Interplay of DCS-PK with 5′CS. (A) Illustration of mutations introduced into the spacer region between the 5′CS and DCS-PK. The conserved AA was changed to GG and UU in the 46.47GG and 46.47UU mutants, respectively. Seven additional adenosines were inserted into the 46.47pA spacer sequence. pAGG and GGpA contained AAAAAAAGG and GGAAAAAAA spacer sequences, respectively. (B) The organization of replicon mutants, which contained DCS-PK duplications, and mutants, which contained substitutions of DCS-PK with other RNA elements. DCS-PKX contained a mutated DCS-PK. DCS-PKX-PK contained a mutated DCS-PK followed by a WT DCS-PK, and DCS-PKX-PKX contained two tandem-repeat mutated DCS-PKs.
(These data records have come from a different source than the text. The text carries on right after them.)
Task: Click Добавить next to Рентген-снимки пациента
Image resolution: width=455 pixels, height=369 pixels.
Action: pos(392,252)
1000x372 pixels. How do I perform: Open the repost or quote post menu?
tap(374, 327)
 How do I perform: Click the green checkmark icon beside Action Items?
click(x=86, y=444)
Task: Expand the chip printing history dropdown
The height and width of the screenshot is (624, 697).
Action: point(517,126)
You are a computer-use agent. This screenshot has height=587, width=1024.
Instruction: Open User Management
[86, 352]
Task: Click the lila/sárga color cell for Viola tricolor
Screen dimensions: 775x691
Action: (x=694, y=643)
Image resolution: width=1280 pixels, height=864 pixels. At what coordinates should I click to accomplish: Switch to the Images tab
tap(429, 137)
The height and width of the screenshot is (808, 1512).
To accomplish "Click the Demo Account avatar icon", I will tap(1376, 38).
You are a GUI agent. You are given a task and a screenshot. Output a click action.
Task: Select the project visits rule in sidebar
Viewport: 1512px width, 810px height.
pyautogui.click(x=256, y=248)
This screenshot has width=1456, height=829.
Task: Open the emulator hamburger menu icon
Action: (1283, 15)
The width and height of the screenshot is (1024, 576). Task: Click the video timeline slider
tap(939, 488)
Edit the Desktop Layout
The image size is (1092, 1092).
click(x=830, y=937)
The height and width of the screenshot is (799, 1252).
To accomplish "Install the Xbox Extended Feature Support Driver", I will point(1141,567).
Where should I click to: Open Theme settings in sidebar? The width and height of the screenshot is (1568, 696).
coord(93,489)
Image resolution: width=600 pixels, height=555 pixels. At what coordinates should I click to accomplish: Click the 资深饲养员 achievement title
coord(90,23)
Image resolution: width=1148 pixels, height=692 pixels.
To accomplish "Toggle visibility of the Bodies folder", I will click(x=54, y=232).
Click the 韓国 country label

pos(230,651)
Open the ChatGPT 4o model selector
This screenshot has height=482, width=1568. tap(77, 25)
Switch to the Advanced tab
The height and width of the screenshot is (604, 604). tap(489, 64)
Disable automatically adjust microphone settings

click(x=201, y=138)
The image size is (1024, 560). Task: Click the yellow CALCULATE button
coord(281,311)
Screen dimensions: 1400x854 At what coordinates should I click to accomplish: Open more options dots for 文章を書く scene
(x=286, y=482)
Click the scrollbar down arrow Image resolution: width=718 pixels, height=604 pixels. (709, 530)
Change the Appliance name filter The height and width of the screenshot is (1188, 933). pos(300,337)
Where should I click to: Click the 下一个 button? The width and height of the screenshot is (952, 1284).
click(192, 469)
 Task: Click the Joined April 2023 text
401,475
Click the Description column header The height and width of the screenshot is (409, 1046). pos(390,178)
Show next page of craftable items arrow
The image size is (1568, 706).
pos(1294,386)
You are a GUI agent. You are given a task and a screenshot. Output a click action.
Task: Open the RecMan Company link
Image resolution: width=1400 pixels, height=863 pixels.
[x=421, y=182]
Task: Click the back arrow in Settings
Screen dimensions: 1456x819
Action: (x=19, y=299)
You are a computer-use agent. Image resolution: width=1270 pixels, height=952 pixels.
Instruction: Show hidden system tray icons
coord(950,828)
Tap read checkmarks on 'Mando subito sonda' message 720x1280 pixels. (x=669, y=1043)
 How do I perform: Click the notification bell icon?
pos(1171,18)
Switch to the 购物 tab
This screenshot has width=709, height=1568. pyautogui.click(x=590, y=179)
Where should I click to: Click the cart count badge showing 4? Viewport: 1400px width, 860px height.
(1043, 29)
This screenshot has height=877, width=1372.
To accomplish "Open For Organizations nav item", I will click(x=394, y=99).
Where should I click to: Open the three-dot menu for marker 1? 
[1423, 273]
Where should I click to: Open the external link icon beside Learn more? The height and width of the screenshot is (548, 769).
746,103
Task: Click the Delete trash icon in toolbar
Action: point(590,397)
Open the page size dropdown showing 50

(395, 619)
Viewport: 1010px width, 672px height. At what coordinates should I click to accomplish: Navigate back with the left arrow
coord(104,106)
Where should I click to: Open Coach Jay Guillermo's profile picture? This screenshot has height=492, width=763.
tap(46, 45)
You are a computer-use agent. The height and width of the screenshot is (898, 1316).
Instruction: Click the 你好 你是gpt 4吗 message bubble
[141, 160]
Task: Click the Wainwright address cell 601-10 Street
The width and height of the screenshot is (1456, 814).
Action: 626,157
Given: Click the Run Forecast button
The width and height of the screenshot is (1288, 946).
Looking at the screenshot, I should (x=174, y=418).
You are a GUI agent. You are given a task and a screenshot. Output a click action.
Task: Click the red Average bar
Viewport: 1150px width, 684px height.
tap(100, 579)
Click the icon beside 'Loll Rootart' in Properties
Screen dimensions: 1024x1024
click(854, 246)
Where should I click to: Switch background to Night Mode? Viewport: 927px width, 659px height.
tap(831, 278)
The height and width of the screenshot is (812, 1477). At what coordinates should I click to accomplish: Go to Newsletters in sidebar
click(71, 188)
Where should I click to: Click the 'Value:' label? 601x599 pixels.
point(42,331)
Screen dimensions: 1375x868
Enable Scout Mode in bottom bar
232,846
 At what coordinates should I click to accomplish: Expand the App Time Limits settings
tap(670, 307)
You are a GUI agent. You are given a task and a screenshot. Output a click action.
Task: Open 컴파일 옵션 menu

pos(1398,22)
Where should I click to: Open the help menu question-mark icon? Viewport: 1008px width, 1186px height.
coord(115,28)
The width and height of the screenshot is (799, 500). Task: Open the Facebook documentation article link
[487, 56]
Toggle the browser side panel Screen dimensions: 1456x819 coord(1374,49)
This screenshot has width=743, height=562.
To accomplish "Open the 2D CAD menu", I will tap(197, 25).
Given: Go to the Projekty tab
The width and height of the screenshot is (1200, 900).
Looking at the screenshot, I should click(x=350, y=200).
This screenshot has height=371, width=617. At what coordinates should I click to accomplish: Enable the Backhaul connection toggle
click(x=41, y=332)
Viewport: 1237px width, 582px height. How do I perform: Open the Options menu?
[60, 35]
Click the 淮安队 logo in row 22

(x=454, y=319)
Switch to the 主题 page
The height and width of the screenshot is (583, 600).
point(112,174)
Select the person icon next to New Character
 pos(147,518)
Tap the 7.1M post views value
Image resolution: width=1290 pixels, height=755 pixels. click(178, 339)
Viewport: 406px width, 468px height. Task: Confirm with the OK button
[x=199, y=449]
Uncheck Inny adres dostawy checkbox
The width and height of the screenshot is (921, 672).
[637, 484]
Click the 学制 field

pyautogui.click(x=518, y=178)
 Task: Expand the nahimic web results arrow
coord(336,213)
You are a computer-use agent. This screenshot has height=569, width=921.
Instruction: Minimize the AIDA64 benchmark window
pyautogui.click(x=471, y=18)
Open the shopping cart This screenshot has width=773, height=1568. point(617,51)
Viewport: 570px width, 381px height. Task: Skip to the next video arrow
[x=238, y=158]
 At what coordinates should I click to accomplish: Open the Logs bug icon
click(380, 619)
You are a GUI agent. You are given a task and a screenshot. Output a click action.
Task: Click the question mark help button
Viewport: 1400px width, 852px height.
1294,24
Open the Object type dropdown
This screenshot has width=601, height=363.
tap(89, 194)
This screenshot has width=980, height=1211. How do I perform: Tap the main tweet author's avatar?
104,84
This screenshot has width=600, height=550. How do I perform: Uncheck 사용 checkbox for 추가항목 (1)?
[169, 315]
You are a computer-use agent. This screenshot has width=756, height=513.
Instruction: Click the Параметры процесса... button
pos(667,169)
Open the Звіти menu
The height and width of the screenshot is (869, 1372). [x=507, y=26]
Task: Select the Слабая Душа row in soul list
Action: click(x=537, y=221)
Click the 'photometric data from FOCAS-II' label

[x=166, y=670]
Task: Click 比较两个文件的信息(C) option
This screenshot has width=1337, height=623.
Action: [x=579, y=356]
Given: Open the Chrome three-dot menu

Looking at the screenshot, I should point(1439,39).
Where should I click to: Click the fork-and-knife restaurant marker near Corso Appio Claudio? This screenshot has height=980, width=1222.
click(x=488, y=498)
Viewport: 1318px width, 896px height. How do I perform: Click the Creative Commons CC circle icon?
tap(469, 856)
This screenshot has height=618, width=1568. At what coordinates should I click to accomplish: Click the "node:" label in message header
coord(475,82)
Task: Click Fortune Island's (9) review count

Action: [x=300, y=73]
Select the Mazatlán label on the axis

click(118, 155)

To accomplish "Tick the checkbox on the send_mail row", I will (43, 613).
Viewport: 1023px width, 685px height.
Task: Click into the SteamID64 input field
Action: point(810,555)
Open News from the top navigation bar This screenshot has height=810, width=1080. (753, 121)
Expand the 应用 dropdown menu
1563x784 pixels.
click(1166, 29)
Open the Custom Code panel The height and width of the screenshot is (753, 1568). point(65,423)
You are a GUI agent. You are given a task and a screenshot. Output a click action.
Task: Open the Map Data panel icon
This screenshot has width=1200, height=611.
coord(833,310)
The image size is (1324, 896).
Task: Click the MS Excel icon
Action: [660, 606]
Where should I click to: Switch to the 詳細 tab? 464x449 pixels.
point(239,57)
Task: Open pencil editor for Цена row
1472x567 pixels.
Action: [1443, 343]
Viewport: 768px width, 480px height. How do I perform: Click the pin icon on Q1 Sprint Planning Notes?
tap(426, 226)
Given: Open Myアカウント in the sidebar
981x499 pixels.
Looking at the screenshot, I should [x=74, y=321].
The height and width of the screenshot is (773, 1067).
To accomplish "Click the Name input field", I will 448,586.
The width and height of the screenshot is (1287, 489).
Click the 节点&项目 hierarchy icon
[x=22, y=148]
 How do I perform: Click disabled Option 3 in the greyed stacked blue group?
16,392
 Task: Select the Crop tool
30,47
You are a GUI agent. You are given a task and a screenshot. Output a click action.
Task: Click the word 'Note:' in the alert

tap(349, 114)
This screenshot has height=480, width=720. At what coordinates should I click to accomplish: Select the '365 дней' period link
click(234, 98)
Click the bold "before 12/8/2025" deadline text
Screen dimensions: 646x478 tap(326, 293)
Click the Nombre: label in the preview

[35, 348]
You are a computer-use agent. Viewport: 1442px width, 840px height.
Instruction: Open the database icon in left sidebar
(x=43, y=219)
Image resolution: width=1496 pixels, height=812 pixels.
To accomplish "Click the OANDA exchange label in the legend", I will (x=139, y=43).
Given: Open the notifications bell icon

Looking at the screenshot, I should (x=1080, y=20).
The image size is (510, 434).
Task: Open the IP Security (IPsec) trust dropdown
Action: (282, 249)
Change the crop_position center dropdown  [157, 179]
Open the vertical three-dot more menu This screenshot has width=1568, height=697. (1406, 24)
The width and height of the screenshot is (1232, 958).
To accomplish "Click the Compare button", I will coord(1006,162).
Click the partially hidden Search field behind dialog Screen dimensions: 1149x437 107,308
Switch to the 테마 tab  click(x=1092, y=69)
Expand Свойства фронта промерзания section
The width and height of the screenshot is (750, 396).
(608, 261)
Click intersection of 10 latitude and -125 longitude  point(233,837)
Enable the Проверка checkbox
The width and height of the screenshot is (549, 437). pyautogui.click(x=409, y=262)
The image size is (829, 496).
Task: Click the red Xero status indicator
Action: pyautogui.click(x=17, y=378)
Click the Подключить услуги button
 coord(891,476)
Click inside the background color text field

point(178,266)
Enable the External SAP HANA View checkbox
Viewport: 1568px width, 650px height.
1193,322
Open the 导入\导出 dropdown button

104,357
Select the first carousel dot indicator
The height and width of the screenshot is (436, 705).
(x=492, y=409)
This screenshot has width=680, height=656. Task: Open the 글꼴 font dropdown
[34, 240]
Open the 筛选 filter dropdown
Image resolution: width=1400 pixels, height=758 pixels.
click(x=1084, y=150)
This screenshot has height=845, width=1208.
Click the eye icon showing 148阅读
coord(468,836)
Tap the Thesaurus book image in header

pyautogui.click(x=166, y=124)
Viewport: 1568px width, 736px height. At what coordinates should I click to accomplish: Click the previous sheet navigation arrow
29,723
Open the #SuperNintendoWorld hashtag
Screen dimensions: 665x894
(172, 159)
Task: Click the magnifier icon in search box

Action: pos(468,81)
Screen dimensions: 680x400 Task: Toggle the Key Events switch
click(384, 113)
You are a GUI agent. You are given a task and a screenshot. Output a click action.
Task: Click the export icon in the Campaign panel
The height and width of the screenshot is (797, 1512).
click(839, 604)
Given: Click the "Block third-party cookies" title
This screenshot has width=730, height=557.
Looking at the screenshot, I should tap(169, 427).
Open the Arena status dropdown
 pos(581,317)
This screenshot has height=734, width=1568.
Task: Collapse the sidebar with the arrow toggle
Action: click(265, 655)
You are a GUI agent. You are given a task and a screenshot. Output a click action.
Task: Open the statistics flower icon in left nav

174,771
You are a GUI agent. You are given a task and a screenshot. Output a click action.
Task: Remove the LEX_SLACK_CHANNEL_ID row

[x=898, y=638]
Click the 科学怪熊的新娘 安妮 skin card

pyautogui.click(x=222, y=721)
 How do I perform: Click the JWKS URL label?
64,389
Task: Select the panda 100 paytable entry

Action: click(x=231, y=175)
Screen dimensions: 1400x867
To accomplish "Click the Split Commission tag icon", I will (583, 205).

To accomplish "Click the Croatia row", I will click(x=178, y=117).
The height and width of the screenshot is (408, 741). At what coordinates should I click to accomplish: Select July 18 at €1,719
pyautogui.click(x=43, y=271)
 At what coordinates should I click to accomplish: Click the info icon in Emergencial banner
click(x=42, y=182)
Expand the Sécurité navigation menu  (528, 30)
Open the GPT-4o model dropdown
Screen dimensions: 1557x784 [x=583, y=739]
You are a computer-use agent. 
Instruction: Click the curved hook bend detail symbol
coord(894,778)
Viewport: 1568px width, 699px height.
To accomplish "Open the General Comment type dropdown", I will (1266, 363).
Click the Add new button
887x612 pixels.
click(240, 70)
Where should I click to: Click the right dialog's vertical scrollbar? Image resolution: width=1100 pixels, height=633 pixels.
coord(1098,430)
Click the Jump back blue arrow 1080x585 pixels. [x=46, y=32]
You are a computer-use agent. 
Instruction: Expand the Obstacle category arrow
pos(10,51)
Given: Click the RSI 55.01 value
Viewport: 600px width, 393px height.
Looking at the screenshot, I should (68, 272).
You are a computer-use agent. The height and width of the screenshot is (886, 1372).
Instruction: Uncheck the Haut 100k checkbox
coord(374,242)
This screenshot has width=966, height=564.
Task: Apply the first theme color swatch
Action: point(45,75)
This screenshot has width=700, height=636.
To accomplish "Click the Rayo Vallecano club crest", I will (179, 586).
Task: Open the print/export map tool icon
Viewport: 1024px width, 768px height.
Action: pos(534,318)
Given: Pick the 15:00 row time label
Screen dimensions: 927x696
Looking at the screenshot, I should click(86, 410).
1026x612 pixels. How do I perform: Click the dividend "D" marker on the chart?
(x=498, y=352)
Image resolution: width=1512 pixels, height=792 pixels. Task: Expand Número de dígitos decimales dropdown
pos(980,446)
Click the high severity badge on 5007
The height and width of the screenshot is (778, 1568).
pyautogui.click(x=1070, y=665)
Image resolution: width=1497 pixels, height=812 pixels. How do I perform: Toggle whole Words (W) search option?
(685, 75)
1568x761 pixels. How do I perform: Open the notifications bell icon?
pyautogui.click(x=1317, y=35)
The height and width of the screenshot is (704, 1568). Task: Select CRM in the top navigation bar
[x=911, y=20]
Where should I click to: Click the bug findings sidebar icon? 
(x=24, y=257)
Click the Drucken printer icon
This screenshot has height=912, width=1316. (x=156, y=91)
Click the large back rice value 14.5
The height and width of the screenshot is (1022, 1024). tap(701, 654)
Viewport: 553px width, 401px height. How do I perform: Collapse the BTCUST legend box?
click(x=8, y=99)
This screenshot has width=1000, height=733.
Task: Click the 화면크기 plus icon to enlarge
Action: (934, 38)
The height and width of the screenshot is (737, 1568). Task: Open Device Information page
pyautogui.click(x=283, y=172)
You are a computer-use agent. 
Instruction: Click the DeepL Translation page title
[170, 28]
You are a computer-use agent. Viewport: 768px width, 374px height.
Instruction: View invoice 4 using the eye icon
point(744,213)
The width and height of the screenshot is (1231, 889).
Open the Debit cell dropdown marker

In DCS-SL6, DCS-PK was replaced by SL6 of TBEV. DCS-PK was substituted with pseudoknots from the bacteriophage T2 gene 32 mRNA (PDB 2TPK) in the DCS-2TPK mutant. In DCS-JEV, the DCS-PK of DEN-4 was replaced by the DCS-PK of JEV. (C) Replication of the corresponding replicon mutants. The data are presented as described in Fig. 5 to 9.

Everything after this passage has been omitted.